12 unicorns in 2020 and 10 already in 2021! The COVID-19 carnage may have been humongous, but one space that has remained buoyant is the start-up world. The funding taps kept flowing even as start-ups struggled due to the nationwide lockdown in the earlier few months of the financial year 2019-20. Some caught global investors’ eye while others turned cash-flow positive. Fintech players emerged winners as the year 2020 was the second-best year for fintech funding, according to a KPMG report.
Another report by fintech consulting firm The Digital Fifth says a major chunk of investment in 2020 has been in the early-stage startups. As many as 49 startups received seed funding, while seven fetched funding from angel investors.
There is no dearth of money. Venture capitalists (VCs) are always on the hunt for attractive deals. The real challenge comes in communication. Start-up founders need a well-oiled networking environment that directs them to the right people. A start-up incubator is just the place for them!
A Broader and Deeper Connect
Running a start-up is a daily challenge – brimming with hurdles day in and day out. Most start-up founders are young and inexperienced in how the business works. They will have a brilliant idea on the basis of which they may get funding. But the real challenge comes later. What about regulatory compliance, legal matters, market access or simply an office space? Angel investors and VCs do help them with funds and connections, but they don’t walk with them. An incubator assists them with the very foundation and in scaling up. Mind you, the operational control rests with the founders. The ecosystem partners are always available to help them navigate through the troubled waters – on a daily basis.
Fetching a Trump Card
Connections only don’t work. Relevant connections matter. Founders in pressing need of funding may accept the funds from any investor who may or may not understand their product or the target audience. Incubators can drive them to suitable investors who believe in their idea and are passionate about it – who can mentor them. In them, they have a Trump Card!

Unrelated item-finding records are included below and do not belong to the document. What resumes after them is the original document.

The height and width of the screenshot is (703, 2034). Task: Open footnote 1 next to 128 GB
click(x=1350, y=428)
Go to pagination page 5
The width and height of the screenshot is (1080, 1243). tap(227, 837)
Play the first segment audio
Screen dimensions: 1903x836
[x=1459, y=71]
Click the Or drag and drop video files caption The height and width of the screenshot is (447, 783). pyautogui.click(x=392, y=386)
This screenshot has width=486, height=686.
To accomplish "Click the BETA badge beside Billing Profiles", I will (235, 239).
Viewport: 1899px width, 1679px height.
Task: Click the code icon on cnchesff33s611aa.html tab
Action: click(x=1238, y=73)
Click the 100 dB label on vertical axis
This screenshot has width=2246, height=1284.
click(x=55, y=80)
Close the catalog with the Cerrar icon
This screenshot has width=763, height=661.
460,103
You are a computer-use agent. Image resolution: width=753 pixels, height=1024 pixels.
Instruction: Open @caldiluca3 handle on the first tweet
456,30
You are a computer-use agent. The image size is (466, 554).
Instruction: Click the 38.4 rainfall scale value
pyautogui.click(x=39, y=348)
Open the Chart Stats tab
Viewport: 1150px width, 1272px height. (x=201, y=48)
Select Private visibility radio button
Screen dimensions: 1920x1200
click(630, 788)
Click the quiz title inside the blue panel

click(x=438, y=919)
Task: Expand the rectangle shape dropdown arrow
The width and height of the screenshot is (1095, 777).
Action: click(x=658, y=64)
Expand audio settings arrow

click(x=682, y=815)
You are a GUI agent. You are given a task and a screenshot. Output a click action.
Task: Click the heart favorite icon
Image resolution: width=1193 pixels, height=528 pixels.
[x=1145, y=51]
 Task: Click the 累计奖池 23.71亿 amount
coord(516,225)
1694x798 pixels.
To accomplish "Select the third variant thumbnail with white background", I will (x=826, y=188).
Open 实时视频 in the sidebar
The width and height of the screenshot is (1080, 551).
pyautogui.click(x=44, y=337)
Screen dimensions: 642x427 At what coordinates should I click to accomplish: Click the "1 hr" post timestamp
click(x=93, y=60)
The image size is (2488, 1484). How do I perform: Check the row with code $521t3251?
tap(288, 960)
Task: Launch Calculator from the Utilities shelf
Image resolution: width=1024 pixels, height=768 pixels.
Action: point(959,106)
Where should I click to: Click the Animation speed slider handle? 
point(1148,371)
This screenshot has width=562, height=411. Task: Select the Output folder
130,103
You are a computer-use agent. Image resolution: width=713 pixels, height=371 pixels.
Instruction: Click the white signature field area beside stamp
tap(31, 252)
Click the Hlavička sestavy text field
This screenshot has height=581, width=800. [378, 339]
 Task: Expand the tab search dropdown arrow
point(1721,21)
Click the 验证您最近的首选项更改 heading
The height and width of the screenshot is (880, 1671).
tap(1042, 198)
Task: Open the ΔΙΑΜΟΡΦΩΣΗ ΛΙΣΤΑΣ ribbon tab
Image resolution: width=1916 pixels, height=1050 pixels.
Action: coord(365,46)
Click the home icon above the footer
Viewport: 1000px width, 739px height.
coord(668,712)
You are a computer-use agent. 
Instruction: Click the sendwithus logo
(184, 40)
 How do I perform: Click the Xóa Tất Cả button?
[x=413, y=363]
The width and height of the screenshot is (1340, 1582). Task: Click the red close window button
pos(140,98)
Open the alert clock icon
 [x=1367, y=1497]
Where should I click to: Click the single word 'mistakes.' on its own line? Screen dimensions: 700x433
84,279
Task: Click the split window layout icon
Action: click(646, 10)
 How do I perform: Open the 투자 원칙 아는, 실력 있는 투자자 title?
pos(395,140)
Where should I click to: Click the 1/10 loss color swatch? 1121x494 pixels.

Start-ups cannot get global exposure from day one. Incubators open those doors for them. An early-stage fintech start-up in 2020 inked two high-value global deals. There is another that raised funds from overseas angel investors. The international funding environment has evolved. Incubators with the help of global mentors lay bare the cultural differences between global and Indian investors and start-ups. For example, the Indian market is tilted in favour of investors. Founders are at the receiving end. An incubator with global exposure will tell you what to look for in an investor, and asking the right questions to understand if it's the right fit for the startup
Hitting the bull’s eye
An incubator takes a holistic look at the business model of a start-up and the roadmap that founders have. Perhaps the start-up has a unique X-factor that founders did not notice. Incubators give them a fresh perspective – an outsider’s view being very much an insider. Recently a fintech start-up had an idea around ‘insta redeem feature’ for emergency use. The incubator suggested they pitch it to cash-strapped MSMEs facing tough times during Covid-19. The founder had an idea, and the incubator cracked the marketing code.
Incubators bring with them a like-minded community of start-ups – a shared talent pool. Sometimes they find business partners within the community itself. For example, an incubator has a start-up that provides privacy-driven data collection tools. Many start-ups in the fold use those tools. In another example, a founder of a start-up was a chief technology officer of a payment firm in his previous role. Often other founders would reach out to him to discuss technology ideas. Such peer-to-peer conversations to pick the brain yield great outcomes.
Whatever bootstrapped funding is available; start-ups need to spend it in a planned manner. This has become extremely important in rampaging pandemic when businesses have slowed down. Incubators make sure they conduct regular online sessions to enhance skills. There will be mentors taking sessions on fund-raise, brand communication, what red flags to look out in deals, business-to-business sales and why User Interface and User Experience hold key from the very beginning. They help them reduce administrative/ operational burdens by driving them to technology-driven solutions.
The power of soft skills
Sometimes founders will have all the boxes checked (or the lack of it) but their own personality may make or break the deal. Beyond business, most investors observe the minute details. They will casually ask them how they have commuted to come to meetings or in which hotel they are staying. They notice what they order from the menu or how they interact with the waiter. Founders can’t be spendthrift or aggressive. If they are careful about their lifestyle expenses and in the way they treat people, they will show prudence in business expenses and managing the team. Incubators groom the founders accordingly.
Fundraise is not the beginning and the end of it. Start-ups need much more than funding. An incubator combines all power points to build a profitable business. If the foundation is built strong, start-ups will have tremendous opportunity to raise funds at different stages. A well-founded (and funded) start-up can only fly its way to being a unicorn.